%%
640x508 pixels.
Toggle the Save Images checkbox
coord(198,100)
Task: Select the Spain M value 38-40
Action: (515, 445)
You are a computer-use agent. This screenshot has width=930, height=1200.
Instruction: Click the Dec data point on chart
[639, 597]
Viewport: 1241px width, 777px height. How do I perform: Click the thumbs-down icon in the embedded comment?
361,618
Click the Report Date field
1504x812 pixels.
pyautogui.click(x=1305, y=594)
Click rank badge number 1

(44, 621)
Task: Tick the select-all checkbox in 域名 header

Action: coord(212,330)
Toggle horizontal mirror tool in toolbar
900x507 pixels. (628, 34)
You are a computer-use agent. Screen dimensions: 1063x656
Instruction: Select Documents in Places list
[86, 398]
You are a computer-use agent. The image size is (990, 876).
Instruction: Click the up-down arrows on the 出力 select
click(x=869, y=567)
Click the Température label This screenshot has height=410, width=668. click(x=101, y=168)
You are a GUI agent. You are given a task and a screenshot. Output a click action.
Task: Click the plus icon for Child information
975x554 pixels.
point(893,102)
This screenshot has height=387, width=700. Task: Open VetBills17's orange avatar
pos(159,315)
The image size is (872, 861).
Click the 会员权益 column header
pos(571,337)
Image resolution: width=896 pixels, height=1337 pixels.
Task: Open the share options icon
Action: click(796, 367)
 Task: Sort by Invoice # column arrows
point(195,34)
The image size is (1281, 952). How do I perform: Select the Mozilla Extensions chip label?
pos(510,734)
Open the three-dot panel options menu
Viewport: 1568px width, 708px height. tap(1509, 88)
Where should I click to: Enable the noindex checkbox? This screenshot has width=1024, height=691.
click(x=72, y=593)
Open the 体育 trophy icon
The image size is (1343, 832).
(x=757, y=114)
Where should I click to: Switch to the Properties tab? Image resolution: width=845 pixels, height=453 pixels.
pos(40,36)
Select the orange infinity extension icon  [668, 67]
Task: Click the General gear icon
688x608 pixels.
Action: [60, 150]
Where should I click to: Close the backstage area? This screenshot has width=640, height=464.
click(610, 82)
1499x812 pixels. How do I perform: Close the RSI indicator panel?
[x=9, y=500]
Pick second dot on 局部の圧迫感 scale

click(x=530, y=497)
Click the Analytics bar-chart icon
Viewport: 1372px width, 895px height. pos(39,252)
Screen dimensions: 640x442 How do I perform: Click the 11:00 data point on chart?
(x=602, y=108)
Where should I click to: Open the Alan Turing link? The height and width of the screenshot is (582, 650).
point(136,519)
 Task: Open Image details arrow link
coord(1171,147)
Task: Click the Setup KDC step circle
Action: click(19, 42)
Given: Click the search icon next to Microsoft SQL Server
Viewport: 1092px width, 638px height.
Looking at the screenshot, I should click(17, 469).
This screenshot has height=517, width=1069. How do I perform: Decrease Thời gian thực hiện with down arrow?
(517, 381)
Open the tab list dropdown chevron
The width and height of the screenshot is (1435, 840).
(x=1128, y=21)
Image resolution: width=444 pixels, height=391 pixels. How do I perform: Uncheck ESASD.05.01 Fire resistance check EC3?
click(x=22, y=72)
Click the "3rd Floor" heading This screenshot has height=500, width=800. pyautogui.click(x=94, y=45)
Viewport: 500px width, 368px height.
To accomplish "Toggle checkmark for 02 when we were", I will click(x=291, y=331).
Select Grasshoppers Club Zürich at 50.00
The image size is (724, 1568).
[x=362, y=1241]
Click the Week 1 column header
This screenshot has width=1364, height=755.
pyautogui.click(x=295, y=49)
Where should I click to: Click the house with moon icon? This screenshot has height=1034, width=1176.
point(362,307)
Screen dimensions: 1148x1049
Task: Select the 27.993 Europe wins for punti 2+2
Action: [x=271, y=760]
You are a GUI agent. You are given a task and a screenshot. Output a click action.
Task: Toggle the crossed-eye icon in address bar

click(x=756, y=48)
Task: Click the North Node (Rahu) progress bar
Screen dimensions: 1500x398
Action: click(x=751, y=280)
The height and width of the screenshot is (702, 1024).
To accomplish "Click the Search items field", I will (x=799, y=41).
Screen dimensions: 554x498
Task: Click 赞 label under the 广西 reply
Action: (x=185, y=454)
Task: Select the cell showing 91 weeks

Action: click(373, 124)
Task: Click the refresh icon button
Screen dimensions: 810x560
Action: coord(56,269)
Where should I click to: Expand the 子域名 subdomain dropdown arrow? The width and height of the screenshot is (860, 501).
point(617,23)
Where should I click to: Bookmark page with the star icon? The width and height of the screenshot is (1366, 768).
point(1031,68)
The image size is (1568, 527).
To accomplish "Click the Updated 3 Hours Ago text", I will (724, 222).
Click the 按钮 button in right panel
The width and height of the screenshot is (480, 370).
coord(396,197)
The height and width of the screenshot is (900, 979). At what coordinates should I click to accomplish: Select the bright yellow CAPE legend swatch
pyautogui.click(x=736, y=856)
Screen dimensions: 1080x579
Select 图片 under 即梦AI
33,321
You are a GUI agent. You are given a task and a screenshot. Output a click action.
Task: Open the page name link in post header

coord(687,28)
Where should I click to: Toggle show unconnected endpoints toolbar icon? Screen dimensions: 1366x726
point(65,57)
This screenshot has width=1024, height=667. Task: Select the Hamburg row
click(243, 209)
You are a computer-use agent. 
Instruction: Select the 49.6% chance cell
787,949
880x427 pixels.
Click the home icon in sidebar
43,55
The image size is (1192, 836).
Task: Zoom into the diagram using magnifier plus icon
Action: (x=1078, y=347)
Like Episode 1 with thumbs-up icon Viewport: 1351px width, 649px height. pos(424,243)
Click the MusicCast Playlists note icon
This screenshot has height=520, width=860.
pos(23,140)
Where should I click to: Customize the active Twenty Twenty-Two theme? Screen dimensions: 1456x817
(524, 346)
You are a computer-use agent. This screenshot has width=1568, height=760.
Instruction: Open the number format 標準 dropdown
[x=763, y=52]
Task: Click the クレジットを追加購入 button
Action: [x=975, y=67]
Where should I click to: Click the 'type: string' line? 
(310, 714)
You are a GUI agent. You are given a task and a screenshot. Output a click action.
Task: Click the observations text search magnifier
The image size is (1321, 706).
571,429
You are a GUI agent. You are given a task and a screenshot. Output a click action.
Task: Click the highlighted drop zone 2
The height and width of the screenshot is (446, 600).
%%
- _WHAT THE TASK ASKS_
Restate the data above exactly, keeping each word as it stands.

- _EXPECTED ANSWER_
640x508 pixels.
Toggle the Save Images checkbox
coord(198,100)
Task: Select the Spain M value 38-40
Action: (515, 445)
You are a computer-use agent. This screenshot has width=930, height=1200.
Instruction: Click the Dec data point on chart
[639, 597]
Viewport: 1241px width, 777px height. How do I perform: Click the thumbs-down icon in the embedded comment?
361,618
Click the Report Date field
1504x812 pixels.
pyautogui.click(x=1305, y=594)
Click rank badge number 1

(44, 621)
Task: Tick the select-all checkbox in 域名 header

Action: coord(212,330)
Toggle horizontal mirror tool in toolbar
900x507 pixels. (628, 34)
You are a computer-use agent. Screen dimensions: 1063x656
Instruction: Select Documents in Places list
[86, 398]
You are a computer-use agent. The image size is (990, 876).
Instruction: Click the up-down arrows on the 出力 select
click(x=869, y=567)
Click the Température label This screenshot has height=410, width=668. click(x=101, y=168)
You are a GUI agent. You are given a task and a screenshot. Output a click action.
Task: Click the plus icon for Child information
975x554 pixels.
point(893,102)
This screenshot has height=387, width=700. Task: Open VetBills17's orange avatar
pos(159,315)
The image size is (872, 861).
Click the 会员权益 column header
pos(571,337)
Image resolution: width=896 pixels, height=1337 pixels.
Task: Open the share options icon
Action: click(796, 367)
 Task: Sort by Invoice # column arrows
point(195,34)
The image size is (1281, 952). How do I perform: Select the Mozilla Extensions chip label?
pos(510,734)
Open the three-dot panel options menu
Viewport: 1568px width, 708px height. tap(1509, 88)
Where should I click to: Enable the noindex checkbox? This screenshot has width=1024, height=691.
click(x=72, y=593)
Open the 体育 trophy icon
The image size is (1343, 832).
(x=757, y=114)
Where should I click to: Switch to the Properties tab? Image resolution: width=845 pixels, height=453 pixels.
pos(40,36)
Select the orange infinity extension icon  [668, 67]
Task: Click the General gear icon
688x608 pixels.
Action: [60, 150]
Where should I click to: Close the backstage area? This screenshot has width=640, height=464.
click(610, 82)
1499x812 pixels. How do I perform: Close the RSI indicator panel?
[x=9, y=500]
Pick second dot on 局部の圧迫感 scale

click(x=530, y=497)
Click the Analytics bar-chart icon
Viewport: 1372px width, 895px height. pos(39,252)
Screen dimensions: 640x442 How do I perform: Click the 11:00 data point on chart?
(x=602, y=108)
Where should I click to: Open the Alan Turing link? The height and width of the screenshot is (582, 650).
point(136,519)
 Task: Open Image details arrow link
coord(1171,147)
Task: Click the Setup KDC step circle
Action: click(19, 42)
Given: Click the search icon next to Microsoft SQL Server
Viewport: 1092px width, 638px height.
Looking at the screenshot, I should click(17, 469).
This screenshot has height=517, width=1069. How do I perform: Decrease Thời gian thực hiện with down arrow?
(517, 381)
Open the tab list dropdown chevron
The width and height of the screenshot is (1435, 840).
(x=1128, y=21)
Image resolution: width=444 pixels, height=391 pixels. How do I perform: Uncheck ESASD.05.01 Fire resistance check EC3?
click(x=22, y=72)
Click the "3rd Floor" heading This screenshot has height=500, width=800. pyautogui.click(x=94, y=45)
Viewport: 500px width, 368px height.
To accomplish "Toggle checkmark for 02 when we were", I will click(x=291, y=331).
Select Grasshoppers Club Zürich at 50.00
The image size is (724, 1568).
[x=362, y=1241]
Click the Week 1 column header
This screenshot has width=1364, height=755.
pyautogui.click(x=295, y=49)
Where should I click to: Click the house with moon icon? This screenshot has height=1034, width=1176.
point(362,307)
Screen dimensions: 1148x1049
Task: Select the 27.993 Europe wins for punti 2+2
Action: [x=271, y=760]
You are a GUI agent. You are given a task and a screenshot. Output a click action.
Task: Toggle the crossed-eye icon in address bar

click(x=756, y=48)
Task: Click the North Node (Rahu) progress bar
Screen dimensions: 1500x398
Action: click(x=751, y=280)
The height and width of the screenshot is (702, 1024).
To accomplish "Click the Search items field", I will (x=799, y=41).
Screen dimensions: 554x498
Task: Click 赞 label under the 广西 reply
Action: (x=185, y=454)
Task: Select the cell showing 91 weeks

Action: click(373, 124)
Task: Click the refresh icon button
Screen dimensions: 810x560
Action: coord(56,269)
Where should I click to: Expand the 子域名 subdomain dropdown arrow? The width and height of the screenshot is (860, 501).
point(617,23)
Where should I click to: Bookmark page with the star icon? The width and height of the screenshot is (1366, 768).
point(1031,68)
The image size is (1568, 527).
To accomplish "Click the Updated 3 Hours Ago text", I will (724, 222).
Click the 按钮 button in right panel
The width and height of the screenshot is (480, 370).
coord(396,197)
The height and width of the screenshot is (900, 979). At what coordinates should I click to accomplish: Select the bright yellow CAPE legend swatch
pyautogui.click(x=736, y=856)
Screen dimensions: 1080x579
Select 图片 under 即梦AI
33,321
You are a GUI agent. You are given a task and a screenshot. Output a click action.
Task: Open the page name link in post header

coord(687,28)
Where should I click to: Toggle show unconnected endpoints toolbar icon? Screen dimensions: 1366x726
point(65,57)
This screenshot has width=1024, height=667. Task: Select the Hamburg row
click(243, 209)
You are a computer-use agent. 
Instruction: Select the 49.6% chance cell
787,949
880x427 pixels.
Click the home icon in sidebar
43,55
The image size is (1192, 836).
Task: Zoom into the diagram using magnifier plus icon
Action: (x=1078, y=347)
Like Episode 1 with thumbs-up icon Viewport: 1351px width, 649px height. pos(424,243)
Click the MusicCast Playlists note icon
This screenshot has height=520, width=860.
pos(23,140)
Where should I click to: Customize the active Twenty Twenty-Two theme? Screen dimensions: 1456x817
(524, 346)
You are a computer-use agent. This screenshot has width=1568, height=760.
Instruction: Open the number format 標準 dropdown
[x=763, y=52]
Task: Click the クレジットを追加購入 button
Action: [x=975, y=67]
Where should I click to: Click the 'type: string' line? 
(310, 714)
You are a GUI agent. You are given a task and a screenshot. Output a click action.
Task: Click the observations text search magnifier
The image size is (1321, 706).
571,429
You are a GUI agent. You are given a task and a screenshot. Output a click action.
Task: Click the highlighted drop zone 2
The height and width of the screenshot is (446, 600).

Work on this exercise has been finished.